▸ **What the task requires**
Write out every line exactly, from the first line of the records below through the line that contains "Click the 开启SoVITS训练".

▸ **Information given**

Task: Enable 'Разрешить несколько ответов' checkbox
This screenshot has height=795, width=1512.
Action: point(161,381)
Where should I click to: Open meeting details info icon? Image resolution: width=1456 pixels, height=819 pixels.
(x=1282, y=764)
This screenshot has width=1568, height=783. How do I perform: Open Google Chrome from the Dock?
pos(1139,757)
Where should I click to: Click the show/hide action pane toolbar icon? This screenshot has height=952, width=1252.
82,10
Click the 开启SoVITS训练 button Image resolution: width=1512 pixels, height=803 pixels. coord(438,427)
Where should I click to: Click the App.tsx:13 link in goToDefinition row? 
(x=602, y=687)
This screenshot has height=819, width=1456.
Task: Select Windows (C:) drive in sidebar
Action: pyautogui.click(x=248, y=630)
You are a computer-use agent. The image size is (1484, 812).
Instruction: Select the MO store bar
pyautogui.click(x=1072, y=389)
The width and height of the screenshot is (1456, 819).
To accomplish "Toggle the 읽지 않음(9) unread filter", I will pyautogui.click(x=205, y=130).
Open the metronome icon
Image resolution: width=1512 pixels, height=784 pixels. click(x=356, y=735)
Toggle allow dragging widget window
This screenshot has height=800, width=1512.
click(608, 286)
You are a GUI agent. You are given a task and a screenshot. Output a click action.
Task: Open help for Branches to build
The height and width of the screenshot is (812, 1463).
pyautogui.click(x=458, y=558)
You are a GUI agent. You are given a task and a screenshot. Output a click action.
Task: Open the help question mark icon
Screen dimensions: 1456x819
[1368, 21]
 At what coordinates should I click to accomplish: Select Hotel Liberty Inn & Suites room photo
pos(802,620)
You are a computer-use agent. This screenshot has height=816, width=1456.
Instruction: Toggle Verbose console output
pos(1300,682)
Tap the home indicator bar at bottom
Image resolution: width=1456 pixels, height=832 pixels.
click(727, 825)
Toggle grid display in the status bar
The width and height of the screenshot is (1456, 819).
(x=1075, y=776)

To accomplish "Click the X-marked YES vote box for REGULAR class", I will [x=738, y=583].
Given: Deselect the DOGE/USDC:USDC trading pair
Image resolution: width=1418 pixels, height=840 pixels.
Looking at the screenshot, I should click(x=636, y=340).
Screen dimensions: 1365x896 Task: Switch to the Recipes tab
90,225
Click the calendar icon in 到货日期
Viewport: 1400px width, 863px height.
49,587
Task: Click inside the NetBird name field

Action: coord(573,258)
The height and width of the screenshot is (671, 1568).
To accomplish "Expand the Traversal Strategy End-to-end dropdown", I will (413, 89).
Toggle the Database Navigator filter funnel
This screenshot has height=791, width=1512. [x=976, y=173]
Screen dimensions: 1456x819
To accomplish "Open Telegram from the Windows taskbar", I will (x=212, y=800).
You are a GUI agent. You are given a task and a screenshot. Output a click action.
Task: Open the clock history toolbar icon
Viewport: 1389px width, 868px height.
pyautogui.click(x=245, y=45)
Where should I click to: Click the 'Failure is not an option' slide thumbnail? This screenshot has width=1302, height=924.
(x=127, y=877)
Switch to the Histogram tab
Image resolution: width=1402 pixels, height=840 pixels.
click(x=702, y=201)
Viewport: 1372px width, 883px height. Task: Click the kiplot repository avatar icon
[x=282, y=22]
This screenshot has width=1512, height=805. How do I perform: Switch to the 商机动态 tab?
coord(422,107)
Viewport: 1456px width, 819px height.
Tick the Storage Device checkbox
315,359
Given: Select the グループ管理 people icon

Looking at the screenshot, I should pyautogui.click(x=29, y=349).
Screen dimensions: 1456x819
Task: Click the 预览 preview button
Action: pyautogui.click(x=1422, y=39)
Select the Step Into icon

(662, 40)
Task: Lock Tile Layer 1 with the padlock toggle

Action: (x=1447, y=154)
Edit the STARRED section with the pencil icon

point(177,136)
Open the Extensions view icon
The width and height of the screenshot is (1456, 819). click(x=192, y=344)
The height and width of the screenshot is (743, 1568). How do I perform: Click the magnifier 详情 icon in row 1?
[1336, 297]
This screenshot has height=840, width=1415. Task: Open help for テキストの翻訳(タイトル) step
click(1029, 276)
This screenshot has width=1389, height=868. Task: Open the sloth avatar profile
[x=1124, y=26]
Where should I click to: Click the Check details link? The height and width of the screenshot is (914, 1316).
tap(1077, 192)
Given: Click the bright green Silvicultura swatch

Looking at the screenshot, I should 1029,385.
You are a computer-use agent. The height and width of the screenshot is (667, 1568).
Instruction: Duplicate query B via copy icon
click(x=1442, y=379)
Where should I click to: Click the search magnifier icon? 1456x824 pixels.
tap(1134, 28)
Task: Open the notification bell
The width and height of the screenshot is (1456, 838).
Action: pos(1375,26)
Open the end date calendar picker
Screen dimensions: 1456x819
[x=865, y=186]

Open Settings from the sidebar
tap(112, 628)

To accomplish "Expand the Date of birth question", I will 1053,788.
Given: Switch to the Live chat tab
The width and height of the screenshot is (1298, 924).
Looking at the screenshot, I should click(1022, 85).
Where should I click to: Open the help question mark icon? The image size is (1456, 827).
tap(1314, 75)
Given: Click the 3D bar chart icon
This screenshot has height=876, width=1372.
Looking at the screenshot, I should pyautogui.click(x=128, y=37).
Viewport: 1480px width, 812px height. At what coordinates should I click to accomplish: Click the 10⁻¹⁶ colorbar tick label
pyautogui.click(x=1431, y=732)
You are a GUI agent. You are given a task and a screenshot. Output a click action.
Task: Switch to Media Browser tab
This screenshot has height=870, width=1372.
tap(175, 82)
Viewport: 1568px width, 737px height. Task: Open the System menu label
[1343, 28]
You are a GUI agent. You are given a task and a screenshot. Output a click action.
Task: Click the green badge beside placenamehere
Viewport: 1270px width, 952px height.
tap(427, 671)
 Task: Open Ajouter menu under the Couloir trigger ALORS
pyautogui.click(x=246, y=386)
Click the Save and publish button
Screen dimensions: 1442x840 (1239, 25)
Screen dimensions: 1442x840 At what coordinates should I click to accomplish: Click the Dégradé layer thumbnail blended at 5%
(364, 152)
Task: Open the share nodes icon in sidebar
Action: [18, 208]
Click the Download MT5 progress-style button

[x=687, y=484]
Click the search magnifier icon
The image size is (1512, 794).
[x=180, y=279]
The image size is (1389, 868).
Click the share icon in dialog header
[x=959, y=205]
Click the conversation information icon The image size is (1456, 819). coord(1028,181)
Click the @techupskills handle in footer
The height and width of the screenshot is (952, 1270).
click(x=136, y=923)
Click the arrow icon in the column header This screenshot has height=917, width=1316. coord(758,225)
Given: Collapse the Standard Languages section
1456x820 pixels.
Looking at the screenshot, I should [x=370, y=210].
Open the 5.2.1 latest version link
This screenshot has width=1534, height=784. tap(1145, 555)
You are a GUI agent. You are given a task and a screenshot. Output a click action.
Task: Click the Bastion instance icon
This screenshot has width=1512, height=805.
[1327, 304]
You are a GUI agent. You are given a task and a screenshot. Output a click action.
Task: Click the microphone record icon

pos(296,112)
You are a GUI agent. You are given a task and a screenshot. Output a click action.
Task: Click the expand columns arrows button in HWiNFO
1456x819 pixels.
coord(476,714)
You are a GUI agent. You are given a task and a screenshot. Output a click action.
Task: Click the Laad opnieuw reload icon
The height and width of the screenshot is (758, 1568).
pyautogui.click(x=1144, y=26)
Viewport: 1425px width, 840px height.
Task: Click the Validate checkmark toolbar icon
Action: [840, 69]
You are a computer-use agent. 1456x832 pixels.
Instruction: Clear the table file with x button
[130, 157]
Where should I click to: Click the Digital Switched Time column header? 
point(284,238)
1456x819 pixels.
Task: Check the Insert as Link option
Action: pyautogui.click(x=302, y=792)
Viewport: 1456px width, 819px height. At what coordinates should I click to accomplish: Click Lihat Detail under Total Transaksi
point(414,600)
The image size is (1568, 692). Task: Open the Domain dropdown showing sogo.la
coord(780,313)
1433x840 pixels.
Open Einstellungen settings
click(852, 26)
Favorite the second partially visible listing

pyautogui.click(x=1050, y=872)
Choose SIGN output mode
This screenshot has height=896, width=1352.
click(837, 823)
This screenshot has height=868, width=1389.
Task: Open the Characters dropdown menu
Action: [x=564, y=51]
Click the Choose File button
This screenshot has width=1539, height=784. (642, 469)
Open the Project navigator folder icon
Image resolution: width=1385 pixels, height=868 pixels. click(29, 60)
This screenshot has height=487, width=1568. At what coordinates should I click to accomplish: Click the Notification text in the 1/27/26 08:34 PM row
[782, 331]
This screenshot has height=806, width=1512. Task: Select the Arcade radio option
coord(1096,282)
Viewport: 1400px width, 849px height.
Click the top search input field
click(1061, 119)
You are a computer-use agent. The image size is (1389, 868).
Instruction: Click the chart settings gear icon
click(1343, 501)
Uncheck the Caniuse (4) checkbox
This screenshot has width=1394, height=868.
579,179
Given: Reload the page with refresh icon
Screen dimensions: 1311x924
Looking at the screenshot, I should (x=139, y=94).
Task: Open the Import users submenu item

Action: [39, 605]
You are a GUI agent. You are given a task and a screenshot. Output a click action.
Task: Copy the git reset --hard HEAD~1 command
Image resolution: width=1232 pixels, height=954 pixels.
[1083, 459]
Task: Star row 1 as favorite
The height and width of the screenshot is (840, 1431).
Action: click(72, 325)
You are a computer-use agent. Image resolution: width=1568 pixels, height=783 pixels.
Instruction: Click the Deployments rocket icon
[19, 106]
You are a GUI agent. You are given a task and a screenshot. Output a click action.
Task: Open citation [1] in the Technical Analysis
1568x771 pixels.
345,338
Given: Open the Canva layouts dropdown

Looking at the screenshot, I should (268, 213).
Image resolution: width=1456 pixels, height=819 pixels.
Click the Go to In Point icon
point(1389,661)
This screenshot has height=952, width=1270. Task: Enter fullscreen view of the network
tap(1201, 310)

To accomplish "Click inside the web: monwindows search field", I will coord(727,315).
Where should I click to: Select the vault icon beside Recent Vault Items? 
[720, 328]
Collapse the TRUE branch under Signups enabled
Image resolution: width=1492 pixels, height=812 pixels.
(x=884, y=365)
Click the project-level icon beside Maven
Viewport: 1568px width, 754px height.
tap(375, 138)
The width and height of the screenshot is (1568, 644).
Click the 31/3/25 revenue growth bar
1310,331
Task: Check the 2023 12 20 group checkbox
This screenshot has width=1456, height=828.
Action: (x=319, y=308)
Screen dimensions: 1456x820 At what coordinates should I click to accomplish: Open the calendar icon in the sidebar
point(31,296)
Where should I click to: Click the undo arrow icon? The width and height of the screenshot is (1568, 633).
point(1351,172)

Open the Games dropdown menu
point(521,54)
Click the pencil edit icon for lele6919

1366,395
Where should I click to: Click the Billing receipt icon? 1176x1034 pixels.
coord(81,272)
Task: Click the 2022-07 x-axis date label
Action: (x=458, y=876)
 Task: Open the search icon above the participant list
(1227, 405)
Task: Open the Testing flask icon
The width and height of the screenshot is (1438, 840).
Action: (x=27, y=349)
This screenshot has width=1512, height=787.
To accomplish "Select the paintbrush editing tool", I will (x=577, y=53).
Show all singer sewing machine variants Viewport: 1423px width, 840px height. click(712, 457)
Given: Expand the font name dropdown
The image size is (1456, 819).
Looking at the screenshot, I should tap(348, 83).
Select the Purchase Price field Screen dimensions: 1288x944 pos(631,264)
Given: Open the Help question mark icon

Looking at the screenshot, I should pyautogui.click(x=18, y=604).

▸ **Exercise answer**
Task: Enable 'Разрешить несколько ответов' checkbox
This screenshot has height=795, width=1512.
Action: point(161,381)
Where should I click to: Open meeting details info icon? Image resolution: width=1456 pixels, height=819 pixels.
(x=1282, y=764)
This screenshot has width=1568, height=783. How do I perform: Open Google Chrome from the Dock?
pos(1139,757)
Where should I click to: Click the show/hide action pane toolbar icon? This screenshot has height=952, width=1252.
82,10
Click the 开启SoVITS训练 button Image resolution: width=1512 pixels, height=803 pixels. coord(438,427)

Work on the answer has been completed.